For single women and same-sex female couples, the same principles apply. Being otherwise healthy at 40 does not reverse the effect of age on eggs, so IUI is less likely to succeed. Some still choose to begin with IUI for its simplicity or because it aligns with NICE’s recommendation, particularly when they are younger and have good ovarian reserve.
However, as age increases, or when someone wants to move forward more quickly, IVF can offer clearer advantages. IVF provides higher success rates per attempt, greater control and the option to create and store embryos for future use.
For same-sex female couples, IVF also enables shared motherhood, where one partner’s eggs are used, and the other carries the pregnancy – a meaningful way for both partners to share in the family-building journey.
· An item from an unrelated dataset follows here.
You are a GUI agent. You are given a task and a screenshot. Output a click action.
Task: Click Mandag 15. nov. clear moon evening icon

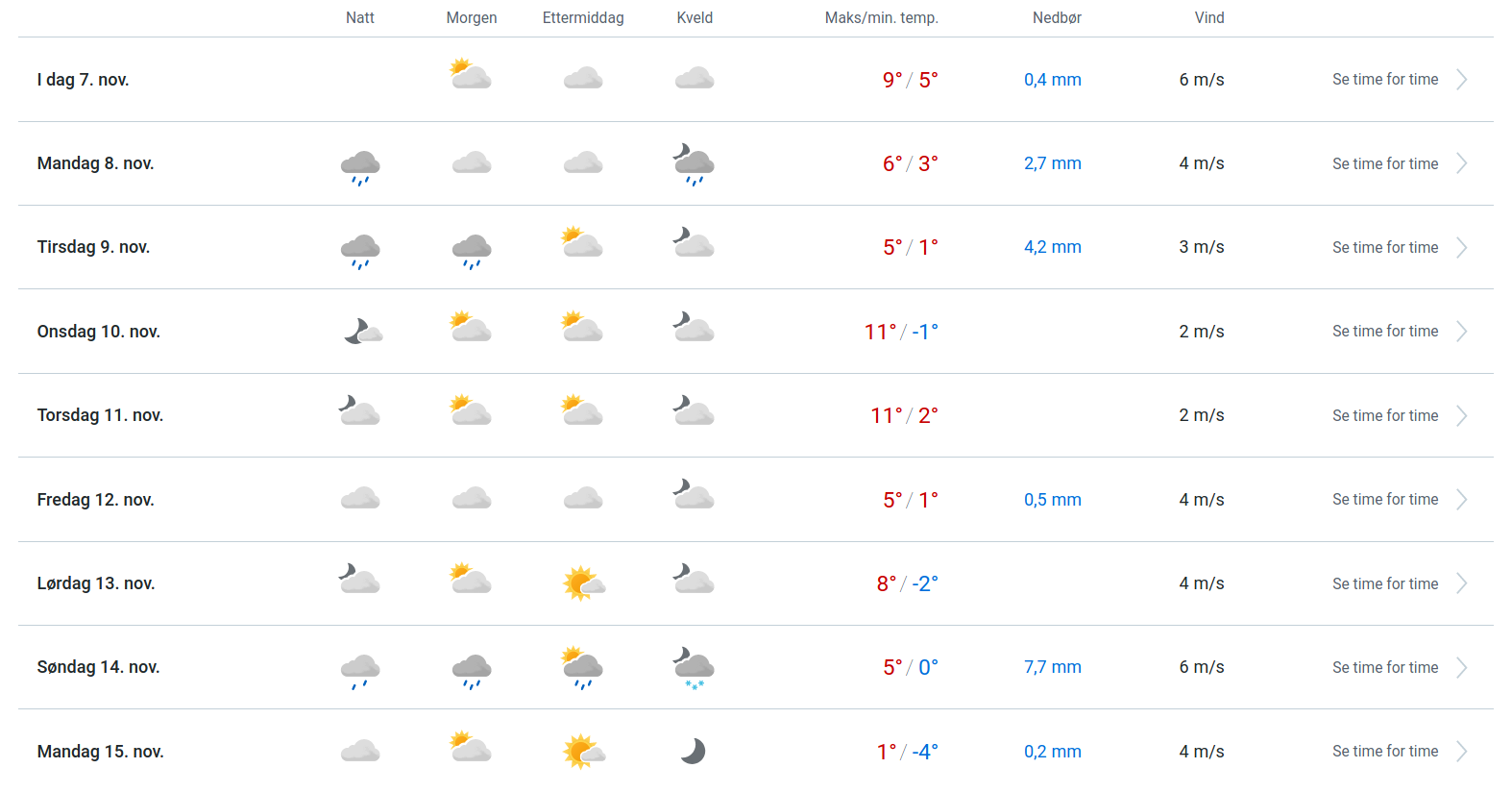point(694,751)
Planning treatment with donor sperm
If you’re planning treatment with donor sperm, a dedicated donor team can guide you through the process, including choosing a donor, understanding legal implications and coordinating IUI or IVF using screened, regulated donor sperm.
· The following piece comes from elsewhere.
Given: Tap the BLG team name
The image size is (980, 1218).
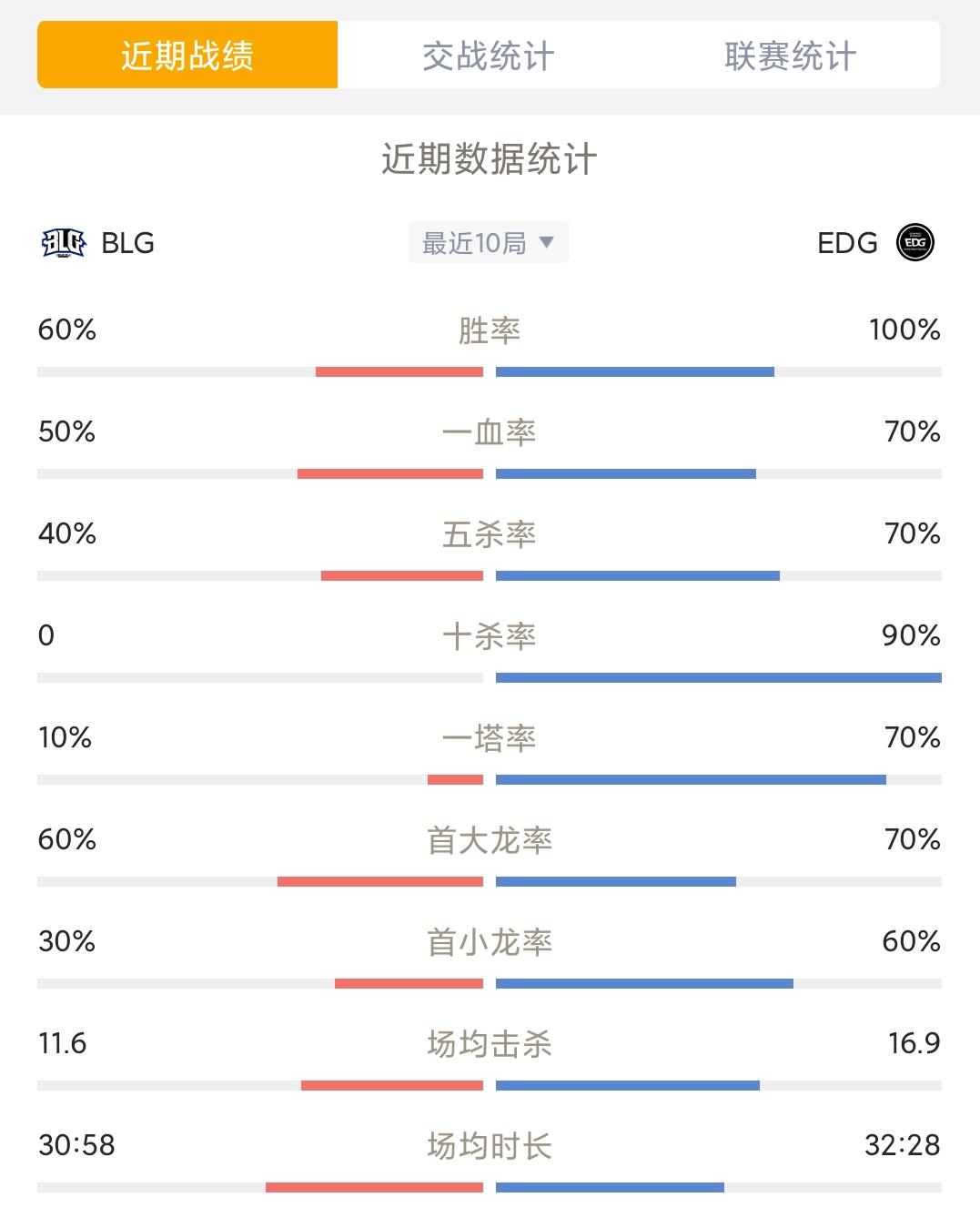Looking at the screenshot, I should [x=128, y=243].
Using a licensed UK clinic also provides crucial legal and medical protections. Donor sperm is rigorously screened, frozen and quarantined before use, and donors undergo repeat testing. Legal parenthood is clearly defined, donors have no parental rights and there is a limit on how many families a donor can help – protections that are not available when sperm is sourced informally or online.
National guidance: what’s recommended?
NICE’s latest draft guidance recommends IVF for heterosexual couples who have tried with regular intercourse and meet the criteria. For single women and same-sex female couples using donor sperm, NICE recommends starting with IUI.
It’s worth noting that NICE does not specify an age limit for donor IUI. From our experience at Bourn Hall, however, once a woman is 38 years or older, the chance of success with IUI – donor or partner – becomes quite low.
Because of this, we generally advise against IUI beyond that age if success, speed and avoiding repeated failure are the priority. Exceptions exist, but in most cases, IVF provides the more effective option.
Making the right choice
There is no single ‘best’ treatment. Both IUI and IVF are valid. The key is to align the medical facts with what matters most to you: staying closer to natural conception, maximising success, limiting risks, minimising costs, or building for the future.
What matters above all is not losing time, not accumulating trauma through repeated failures, and not delaying unnecessarily. That balance – between evidence and personal priorities – is the essence of good fertility care.